東 でも、子どもを保育所に戻せという裁判はできたのですか?

安部 「保育所に戻せ」という請求の趣旨では裁判はできません。女性の要求はたった一つで自分の子どもを通い慣れた自宅の前の保育所に戻したいだけなのに。女性は「私が解放同盟から差別されても構わない。でも、子どもが保育所に行けなくなって辛い。」と泣きました。私は2日に一回は仕事を早めに切り上げて夜9時に女性の自宅にいって励まし続けました。

東 先生そこまで……。つて何か力が入ってませんか?

安部 女性の夫は長距離トラックの運転手で不在がちだったし、女性はとても若くて美人でねぇ…

東 ……。先生、本論に戻って下さい。

安部 で、裁判所は判決で「差別をなくすという名目の元、に、保育園児であるA子ちゃんが差別をされるという誠に遺憾な結果になっている」と北九州市の同和行政を厳しく批判し、断罪しました。

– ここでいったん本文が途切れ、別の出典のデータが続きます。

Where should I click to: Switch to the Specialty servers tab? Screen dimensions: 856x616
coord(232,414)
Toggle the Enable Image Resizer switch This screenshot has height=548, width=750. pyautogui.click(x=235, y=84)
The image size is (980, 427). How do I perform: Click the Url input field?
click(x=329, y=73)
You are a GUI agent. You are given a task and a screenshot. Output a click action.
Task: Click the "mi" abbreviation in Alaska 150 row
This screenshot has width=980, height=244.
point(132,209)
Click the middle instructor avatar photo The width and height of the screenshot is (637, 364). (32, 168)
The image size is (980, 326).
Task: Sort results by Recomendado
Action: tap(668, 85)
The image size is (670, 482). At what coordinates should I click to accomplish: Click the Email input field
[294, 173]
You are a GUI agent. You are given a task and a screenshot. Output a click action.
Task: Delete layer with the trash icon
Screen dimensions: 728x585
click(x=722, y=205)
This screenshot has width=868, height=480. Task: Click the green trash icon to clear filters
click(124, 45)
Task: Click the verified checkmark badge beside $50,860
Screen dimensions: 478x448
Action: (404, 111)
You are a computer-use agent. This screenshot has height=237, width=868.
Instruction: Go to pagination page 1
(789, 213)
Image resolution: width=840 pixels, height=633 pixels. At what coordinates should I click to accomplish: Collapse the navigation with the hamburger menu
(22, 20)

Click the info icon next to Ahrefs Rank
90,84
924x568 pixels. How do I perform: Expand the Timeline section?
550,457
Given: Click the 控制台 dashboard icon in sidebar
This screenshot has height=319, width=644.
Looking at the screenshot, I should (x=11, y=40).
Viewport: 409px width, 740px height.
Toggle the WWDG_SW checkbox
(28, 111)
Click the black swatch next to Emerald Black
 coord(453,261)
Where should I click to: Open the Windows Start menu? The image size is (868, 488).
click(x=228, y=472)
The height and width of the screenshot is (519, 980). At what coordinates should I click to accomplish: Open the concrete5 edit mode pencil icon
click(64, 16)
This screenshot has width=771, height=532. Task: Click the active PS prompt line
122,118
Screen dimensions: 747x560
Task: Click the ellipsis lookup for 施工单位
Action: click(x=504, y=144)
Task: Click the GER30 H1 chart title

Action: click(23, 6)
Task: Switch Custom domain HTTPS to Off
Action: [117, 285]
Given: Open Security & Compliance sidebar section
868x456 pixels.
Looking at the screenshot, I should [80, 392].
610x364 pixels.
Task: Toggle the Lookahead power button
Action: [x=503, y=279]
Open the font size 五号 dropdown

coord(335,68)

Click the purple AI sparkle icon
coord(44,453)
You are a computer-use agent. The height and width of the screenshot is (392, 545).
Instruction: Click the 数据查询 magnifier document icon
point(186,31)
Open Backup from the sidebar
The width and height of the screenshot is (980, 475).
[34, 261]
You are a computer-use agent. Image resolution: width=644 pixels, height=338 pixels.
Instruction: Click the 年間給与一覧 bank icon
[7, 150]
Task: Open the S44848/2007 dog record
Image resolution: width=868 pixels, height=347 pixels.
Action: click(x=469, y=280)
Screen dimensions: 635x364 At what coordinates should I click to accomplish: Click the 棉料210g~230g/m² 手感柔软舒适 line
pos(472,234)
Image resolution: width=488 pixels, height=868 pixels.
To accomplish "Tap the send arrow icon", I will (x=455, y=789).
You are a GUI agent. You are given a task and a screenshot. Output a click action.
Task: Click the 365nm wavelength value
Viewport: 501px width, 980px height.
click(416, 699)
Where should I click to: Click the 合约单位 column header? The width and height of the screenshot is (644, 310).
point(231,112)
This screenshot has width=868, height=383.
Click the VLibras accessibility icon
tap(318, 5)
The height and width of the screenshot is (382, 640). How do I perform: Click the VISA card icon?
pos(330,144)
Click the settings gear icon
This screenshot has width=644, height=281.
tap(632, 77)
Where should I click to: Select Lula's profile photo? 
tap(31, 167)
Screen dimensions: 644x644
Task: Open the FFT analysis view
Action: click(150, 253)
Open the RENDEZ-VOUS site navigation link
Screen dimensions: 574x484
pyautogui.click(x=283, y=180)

東 でも、A子ちゃんは保育所に戻ることはできなかったんですね。全く大人は何をやっているのか、悲しくなりますね。

安部 北九州市は同和地区の高校生に奨学金を支払っていましたが、解放同盟の方針に反対する人の奨学金を打ち切りました。私はこれに対して「不作為の違法確認」という裁判をしました。行政訴訟では珍しい裁判だったので、マスコミも取り上げ、判例時報にも乗りました。

東 それにしても17連勝ってすごいですね。まさに安部先生のモットーである「くどく、しつこく、嫌らしく」。

安部 17連勝しているうちに、部落解放同盟の幹部の土地ころがしが発覚し、北九州市は窓口一本化を撤廃して、ようやく正常化したのです。

 

本を出版

東 先生の戦績が著書になっていますよね。

安部 「谷市長は間違っている。同和裁判17連勝の記録」を出版しました。私は博多から小倉までの新幹線の中で、この自分の本を読んで、あまりのすばらしさに感動して泣きました。隣に座っていた乗客が「バッカじゃないの」と笑っていました。

東 泣いたり、笑われたり、忙しいですねえ。

安部 私は文才があるようなので小倉タイムスというローカル新聞に「ひょうきん弁護士」というコラムを連載し、出版しました。今も「ひょうきん弁護士 その2」を連載中です。

東 ありがとうございました。何回聞いても先生の話はおもしろかったです。
(安部先生の武勇伝は事務所に入っだころから何回も聞いているんですけど、面白いんです。本当に)

 

 

永きに渡りありがとうございました。ひょうきん弁護士は今回で最後となります。